→ TEXTO DE ORIGEM:
——
Bendine comandou a Petrobras entre 2015 e 2016 - Foto: Ansa
Bendine comandou a Petrobras entre 2015 e 2016 – Foto: Ansa

Segundo investigação, ele pediu propina enquanto estava no cargo

O ex-presidente do Banco do Brasil e da Petrobras, Aldemir Bendine, foi denunciado nesta terça-feira (22) por corrupção passiva, lavagem de dinheiro, organização criminosa e por atrapalhar a investigação pela força-tarefa da Operação Lava Jato.

De acordo com os investigadores do Ministério Público Federal do Paraná, ele recebeu cerca de R$ 3 milhões em propinas enquanto atuava como líder da estatal.

Além de Bendine, que está preso desde o dia 27 de julho na 42ª fase da Operação Lava Jato, outras seis pessoas foram indiciadas juntos com o ex-dirigente – incluindo o empresário Marcelo Odebrecht.
——
Dados armazenados:
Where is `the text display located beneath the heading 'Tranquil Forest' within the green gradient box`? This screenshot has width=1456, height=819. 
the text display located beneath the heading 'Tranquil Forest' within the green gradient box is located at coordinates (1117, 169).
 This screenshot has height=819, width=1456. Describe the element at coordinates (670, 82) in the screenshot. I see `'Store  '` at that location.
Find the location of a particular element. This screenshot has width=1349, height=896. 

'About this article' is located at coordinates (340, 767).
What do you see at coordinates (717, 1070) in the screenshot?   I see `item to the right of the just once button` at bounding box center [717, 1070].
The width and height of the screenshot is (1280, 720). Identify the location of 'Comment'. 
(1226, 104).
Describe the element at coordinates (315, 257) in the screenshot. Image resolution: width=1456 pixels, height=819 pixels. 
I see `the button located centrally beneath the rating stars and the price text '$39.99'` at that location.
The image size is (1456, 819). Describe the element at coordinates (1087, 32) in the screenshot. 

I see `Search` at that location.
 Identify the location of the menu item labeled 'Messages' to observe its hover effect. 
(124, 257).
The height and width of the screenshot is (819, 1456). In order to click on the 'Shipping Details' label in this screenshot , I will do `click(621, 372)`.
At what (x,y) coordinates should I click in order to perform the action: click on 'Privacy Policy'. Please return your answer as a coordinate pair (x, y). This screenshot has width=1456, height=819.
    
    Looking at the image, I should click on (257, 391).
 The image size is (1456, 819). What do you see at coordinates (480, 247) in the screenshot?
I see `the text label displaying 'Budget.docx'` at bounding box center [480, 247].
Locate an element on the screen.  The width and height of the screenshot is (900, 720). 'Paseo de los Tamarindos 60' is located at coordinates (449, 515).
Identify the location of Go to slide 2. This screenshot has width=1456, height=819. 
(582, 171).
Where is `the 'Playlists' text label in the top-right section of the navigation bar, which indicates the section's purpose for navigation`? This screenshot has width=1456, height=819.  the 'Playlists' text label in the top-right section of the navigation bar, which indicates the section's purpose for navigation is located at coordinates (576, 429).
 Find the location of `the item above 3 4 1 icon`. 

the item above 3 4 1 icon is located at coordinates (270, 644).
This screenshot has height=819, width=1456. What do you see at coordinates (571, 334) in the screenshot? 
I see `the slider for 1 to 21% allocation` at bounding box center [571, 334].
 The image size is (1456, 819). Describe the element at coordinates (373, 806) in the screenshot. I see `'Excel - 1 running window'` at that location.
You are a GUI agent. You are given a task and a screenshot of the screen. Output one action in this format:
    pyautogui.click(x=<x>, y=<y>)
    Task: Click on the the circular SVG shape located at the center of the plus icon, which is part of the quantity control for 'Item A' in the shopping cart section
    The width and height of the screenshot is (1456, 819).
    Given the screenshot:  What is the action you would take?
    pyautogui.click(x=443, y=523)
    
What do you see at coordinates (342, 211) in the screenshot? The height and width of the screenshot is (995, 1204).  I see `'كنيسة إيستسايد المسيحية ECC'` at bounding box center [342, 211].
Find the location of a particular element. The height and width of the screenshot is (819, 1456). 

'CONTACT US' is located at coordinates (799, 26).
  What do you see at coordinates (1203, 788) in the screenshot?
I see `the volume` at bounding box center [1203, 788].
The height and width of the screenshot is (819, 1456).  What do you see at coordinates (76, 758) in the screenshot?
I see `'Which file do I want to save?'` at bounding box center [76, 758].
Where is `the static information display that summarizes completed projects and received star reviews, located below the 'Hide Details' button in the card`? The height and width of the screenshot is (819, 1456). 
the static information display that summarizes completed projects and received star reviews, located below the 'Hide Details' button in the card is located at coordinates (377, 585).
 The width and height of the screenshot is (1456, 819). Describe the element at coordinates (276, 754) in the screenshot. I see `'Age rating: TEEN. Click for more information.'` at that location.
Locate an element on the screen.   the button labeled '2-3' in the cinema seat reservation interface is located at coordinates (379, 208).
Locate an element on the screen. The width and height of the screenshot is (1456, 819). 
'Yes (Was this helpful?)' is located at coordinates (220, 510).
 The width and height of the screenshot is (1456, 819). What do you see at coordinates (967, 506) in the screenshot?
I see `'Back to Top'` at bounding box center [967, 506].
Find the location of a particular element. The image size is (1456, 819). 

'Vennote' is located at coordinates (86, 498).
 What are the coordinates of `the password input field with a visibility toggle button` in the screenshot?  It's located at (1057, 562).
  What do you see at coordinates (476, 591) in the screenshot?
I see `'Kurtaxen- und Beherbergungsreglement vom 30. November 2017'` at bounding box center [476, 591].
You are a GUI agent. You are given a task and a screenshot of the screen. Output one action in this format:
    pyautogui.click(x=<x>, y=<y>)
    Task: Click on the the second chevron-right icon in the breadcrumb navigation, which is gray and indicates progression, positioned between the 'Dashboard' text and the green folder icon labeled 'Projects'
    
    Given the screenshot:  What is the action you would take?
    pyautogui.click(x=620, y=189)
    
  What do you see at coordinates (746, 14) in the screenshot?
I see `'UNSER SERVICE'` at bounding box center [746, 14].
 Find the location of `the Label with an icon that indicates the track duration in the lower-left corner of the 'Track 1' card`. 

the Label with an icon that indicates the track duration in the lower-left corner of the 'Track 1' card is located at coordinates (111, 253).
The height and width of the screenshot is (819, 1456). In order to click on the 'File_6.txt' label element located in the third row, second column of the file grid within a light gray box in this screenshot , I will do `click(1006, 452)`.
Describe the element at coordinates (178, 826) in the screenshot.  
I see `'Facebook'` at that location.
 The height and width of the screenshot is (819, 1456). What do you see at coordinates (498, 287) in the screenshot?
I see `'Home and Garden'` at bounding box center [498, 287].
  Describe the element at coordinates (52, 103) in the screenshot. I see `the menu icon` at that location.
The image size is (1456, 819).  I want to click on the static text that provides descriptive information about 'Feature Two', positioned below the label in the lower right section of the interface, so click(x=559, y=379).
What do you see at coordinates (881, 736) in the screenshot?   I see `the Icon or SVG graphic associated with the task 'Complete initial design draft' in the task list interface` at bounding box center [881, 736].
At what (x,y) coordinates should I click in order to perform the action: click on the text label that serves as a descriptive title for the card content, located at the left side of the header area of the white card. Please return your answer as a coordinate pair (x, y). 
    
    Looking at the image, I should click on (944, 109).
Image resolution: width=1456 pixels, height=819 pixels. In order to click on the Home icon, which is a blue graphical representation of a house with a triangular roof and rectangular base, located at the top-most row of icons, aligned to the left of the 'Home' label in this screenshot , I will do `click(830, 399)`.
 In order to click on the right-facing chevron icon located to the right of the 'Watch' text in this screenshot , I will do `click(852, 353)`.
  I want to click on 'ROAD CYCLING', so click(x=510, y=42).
——
→ OBJETIVO DO EXERCÍCIO: Por favor, escreva a continuação da notícia sobre a denúncia contra Aldemir Bendine, começando logo após a última frase dela. Os dados não precisam ser usados.

→ RESULTADO DO EXERCÍCIO:
Para Bendine, os procuradores pediram 25 anos de prisão pelos quatro supostos crimes. Para receber o dinheiro, foram feitos pagamentos através de uma empresa de publicidade comandada por André Gustavo Vieira da Silva – também indiciado pelos procuradores – e esses pagamentos só cessaram com a prisão de Marcelo Odebrecht, em junho de 2015.

Bendine ficou à frente da estatal entre fevereiro de 2015 e maio de 2016, substituindo Graça Foster, e com a missão de parar com a rede de corrupção dentro da empresa revelada pela Lava Jato. Mas, segundo o MPF-PR, os pedidos de propina continuaram.

Em coletiva de imprensa, os procuradores informaram que a ex-presidente Dilma Rousseff não foi citada no processo por não terem sido encontradas provas de que ela tenha participação do caso.